__Provided entries__.
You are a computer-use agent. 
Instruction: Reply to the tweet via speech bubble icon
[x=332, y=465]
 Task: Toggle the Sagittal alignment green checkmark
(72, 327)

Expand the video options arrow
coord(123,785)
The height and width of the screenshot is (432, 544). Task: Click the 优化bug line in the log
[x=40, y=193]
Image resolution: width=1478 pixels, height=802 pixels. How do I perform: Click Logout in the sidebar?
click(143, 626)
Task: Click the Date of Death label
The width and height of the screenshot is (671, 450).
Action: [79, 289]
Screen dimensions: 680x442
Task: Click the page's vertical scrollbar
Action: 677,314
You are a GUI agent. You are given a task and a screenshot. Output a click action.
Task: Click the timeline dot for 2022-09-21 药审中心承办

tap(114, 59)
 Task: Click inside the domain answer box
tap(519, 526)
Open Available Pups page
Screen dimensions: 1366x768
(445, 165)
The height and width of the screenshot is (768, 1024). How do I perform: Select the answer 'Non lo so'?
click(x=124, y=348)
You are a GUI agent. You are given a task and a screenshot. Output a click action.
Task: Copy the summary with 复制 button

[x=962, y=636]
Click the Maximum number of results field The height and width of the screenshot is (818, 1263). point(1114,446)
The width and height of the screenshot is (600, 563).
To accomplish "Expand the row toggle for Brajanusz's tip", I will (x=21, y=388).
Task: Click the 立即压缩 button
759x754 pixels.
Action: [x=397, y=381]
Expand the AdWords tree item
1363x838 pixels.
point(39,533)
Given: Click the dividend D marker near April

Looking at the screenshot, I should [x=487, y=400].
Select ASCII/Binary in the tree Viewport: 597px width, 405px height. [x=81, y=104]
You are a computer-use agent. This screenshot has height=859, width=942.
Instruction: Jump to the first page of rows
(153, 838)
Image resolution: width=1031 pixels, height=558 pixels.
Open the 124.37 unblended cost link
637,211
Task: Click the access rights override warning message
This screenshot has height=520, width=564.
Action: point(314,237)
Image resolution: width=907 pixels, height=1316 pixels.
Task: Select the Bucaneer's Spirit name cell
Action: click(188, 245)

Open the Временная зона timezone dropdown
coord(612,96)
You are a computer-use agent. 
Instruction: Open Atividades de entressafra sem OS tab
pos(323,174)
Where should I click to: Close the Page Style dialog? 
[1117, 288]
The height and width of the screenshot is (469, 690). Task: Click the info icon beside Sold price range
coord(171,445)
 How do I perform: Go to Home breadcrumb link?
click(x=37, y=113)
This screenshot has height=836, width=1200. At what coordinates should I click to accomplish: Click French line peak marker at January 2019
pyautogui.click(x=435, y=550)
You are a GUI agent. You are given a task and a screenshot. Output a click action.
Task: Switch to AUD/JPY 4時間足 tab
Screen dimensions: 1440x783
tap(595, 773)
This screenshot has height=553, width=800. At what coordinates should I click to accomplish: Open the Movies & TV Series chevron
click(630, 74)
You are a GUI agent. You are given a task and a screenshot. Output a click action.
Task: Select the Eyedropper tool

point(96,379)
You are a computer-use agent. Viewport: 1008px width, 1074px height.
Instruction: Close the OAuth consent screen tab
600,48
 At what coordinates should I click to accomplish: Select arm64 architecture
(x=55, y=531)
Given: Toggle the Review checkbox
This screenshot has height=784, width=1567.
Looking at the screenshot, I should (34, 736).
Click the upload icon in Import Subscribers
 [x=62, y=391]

__What the task requires__. All lines in the records that contain "computer" are to be copied and returned.

__Result for this task__.
You are a computer-use agent. 
You are a computer-use agent. This screenshot has height=859, width=942.
You are a computer-use agent. 
You are a computer-use agent. Viewport: 1008px width, 1074px height.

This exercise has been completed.